=== Entries shown ===

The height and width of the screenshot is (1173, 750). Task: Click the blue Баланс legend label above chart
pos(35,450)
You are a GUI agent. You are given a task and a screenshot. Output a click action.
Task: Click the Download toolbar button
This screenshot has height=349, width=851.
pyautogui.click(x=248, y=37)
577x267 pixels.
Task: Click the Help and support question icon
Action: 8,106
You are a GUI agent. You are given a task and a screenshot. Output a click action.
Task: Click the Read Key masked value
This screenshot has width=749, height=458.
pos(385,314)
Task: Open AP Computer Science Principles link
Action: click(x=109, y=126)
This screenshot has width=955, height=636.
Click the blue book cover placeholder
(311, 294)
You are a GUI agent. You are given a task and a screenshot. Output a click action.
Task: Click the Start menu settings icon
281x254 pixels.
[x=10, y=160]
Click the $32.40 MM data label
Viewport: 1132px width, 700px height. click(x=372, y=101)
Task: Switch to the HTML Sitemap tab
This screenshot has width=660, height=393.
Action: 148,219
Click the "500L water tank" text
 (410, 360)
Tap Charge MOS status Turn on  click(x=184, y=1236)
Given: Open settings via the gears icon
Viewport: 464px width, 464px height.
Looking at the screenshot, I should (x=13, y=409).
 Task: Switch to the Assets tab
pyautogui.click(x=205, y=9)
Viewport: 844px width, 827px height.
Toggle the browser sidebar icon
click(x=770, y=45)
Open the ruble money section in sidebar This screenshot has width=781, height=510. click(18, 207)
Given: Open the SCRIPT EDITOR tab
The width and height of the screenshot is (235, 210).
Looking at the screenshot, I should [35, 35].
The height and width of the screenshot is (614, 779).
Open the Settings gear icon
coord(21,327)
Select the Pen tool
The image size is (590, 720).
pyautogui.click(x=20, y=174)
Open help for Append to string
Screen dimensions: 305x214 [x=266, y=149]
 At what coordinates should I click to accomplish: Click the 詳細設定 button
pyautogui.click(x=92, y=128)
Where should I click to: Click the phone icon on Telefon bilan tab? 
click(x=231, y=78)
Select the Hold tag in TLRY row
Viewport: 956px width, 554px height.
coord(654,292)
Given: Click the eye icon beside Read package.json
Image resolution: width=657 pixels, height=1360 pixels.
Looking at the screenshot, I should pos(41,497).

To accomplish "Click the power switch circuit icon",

===

Task instructions => Starting with the line that holds "Toggle the browser sidebar icon" and ending with the line that holds "The height and width of the screenshot is (614, 779).", retype every line in the data above exactly, and nothing else.

Exercise output =>
Toggle the browser sidebar icon
click(x=770, y=45)
Open the ruble money section in sidebar This screenshot has width=781, height=510. click(18, 207)
Given: Open the SCRIPT EDITOR tab
The width and height of the screenshot is (235, 210).
Looking at the screenshot, I should [35, 35].
The height and width of the screenshot is (614, 779).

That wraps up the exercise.